1. Способ получения биологически активной добавки, заключающийся в осуществлении трехстадийной обработки водной суспензии клеток дрожжей экзогенными ферментами, катализирующими гидролиз клеточных полимеров, с использованием на первой и второй стадиях соответственно первой и второй ферментных композиций и с получением целевого продукта в виде ферментолизата, при этом первая ферментная композиция содержит на 1 г сухих дрожжей 0,05-5,0 ед. активности протеиназ и 10,0-50,0 ед. активности смеси эндо-бета-глюканазы и экзо-бета-глюканазы, а вторая - 50,0-300,0 ед. активности смеси эндо-бета-глюканазы и экзо-бета-глюканазы, 5,0-20,0 ед. активности маннаназы и 0,01-0,5 ед. активности хитиназы, обработку суспензии клеток дрожжей первой ферментной композицией осуществляют при температуре 54-56°С в течение 1 ч 45 мин - 2 ч 15 мин, обработку второй ферментной композицией массы, полученной после завершения первой стадии, осуществляют при температуре 45-48°С в течение 3 ч 45 мин - 4 ч 15 мин, а на третьей стадии осуществляют дальнейшую обработку полученной массы ферментами второй ферментной композиции при температуре 35-38°С в течение 6-12 ч.

2. Способ по п.1, отличающийся тем, что перед обработкой клеток дрожжей экзогенными ферментами инактивируют эндогенные ферменты клеток дрожжей.

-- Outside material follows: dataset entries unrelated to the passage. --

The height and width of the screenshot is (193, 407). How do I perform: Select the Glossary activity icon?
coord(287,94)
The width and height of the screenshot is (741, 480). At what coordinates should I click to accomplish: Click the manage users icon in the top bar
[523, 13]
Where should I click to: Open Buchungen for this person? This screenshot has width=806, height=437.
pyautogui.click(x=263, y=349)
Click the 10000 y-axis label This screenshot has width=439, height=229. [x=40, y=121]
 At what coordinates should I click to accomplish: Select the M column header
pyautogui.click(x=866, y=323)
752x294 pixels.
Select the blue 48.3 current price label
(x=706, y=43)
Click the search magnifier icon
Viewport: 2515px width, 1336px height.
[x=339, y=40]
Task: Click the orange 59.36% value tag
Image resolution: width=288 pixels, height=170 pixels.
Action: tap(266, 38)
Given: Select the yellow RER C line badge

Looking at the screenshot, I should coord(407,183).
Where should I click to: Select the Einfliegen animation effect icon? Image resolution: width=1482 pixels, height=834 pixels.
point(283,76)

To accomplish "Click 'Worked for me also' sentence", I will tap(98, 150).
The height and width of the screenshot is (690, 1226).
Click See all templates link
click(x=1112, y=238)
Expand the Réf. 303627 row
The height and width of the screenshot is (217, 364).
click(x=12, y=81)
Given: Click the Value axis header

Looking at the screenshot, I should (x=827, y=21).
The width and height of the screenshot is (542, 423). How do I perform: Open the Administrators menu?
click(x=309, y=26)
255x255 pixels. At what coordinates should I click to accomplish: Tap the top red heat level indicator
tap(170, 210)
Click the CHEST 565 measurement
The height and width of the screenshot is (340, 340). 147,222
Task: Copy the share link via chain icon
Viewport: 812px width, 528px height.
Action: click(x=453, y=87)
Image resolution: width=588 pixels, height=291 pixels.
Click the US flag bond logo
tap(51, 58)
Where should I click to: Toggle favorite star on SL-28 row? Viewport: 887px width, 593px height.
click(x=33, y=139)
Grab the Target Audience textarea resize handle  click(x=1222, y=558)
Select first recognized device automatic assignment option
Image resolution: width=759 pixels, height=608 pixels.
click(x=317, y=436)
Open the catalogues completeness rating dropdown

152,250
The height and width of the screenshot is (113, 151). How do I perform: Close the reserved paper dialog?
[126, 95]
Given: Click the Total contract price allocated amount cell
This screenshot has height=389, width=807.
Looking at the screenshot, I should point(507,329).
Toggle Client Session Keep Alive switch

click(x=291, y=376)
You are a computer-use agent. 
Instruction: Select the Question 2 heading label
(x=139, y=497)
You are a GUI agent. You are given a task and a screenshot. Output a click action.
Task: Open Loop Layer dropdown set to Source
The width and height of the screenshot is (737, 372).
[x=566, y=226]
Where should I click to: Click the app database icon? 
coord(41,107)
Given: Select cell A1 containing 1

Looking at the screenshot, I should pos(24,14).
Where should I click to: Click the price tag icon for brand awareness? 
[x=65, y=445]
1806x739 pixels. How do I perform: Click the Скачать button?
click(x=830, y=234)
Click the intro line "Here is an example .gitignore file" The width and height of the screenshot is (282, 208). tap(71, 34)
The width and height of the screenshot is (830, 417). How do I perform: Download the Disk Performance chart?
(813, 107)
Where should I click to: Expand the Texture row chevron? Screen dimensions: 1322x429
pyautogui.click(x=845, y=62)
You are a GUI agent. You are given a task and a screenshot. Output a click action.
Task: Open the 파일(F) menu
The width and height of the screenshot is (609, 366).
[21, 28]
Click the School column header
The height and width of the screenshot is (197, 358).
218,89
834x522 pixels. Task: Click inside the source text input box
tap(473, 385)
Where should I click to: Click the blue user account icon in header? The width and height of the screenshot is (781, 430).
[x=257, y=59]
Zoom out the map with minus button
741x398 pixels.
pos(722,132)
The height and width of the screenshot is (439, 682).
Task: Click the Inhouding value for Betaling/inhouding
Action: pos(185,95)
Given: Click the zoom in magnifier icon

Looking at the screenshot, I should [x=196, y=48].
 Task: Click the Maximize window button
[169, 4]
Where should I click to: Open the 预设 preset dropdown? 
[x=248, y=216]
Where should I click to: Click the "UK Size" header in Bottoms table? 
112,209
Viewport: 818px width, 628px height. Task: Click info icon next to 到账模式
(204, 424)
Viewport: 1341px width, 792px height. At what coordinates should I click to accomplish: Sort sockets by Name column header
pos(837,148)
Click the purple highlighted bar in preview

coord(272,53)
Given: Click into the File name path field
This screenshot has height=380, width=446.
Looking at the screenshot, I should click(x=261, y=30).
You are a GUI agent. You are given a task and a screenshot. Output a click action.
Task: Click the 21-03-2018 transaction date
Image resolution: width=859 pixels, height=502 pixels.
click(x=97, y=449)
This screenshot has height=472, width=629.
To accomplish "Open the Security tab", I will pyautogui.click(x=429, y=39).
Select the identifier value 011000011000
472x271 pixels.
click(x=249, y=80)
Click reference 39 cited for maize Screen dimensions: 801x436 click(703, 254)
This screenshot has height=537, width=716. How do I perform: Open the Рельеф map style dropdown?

3. Способ по п.1, отличающийся тем, что инактивацию эндогенных ферментов клеток дрожжей осуществляют путем термической обработки водной суспензии их клеток при температуре 85-95°С и в течение 15-20 мин.

4. Способ по п.1, отличающийся тем, что обработку суспензии клеток дрожжей ферментными композициями осуществляют при постоянном перемешивании.

5. Способ по п.1, отличающийся тем, что в первой ферментной композиции в качестве источника протеиназ используют протосубтилин.

6. Способ по п.1, отличающийся тем, что в первой ферментной композиции в качестве источника эндо-бета-глюканазы и экзо-бета-глюканазы используют целловиридин.

7. Способ по п.1, отличающийся тем, что во второй ферментной композиции в качестве источника протеиназ, эндо-бета-глюканазы, экзо-бета-глюканазы, маннаназы и хитиназы используют культуральную жидкость штамма микромицета Aspergillus oryzae ВКПМ F-931.

8. Способ по п.7, отличающийся тем, что во второй ферментной композиции в качестве источника эндо-бета-глюканазы, экзо-бета-глюканазы дополнительно используют целловиридин.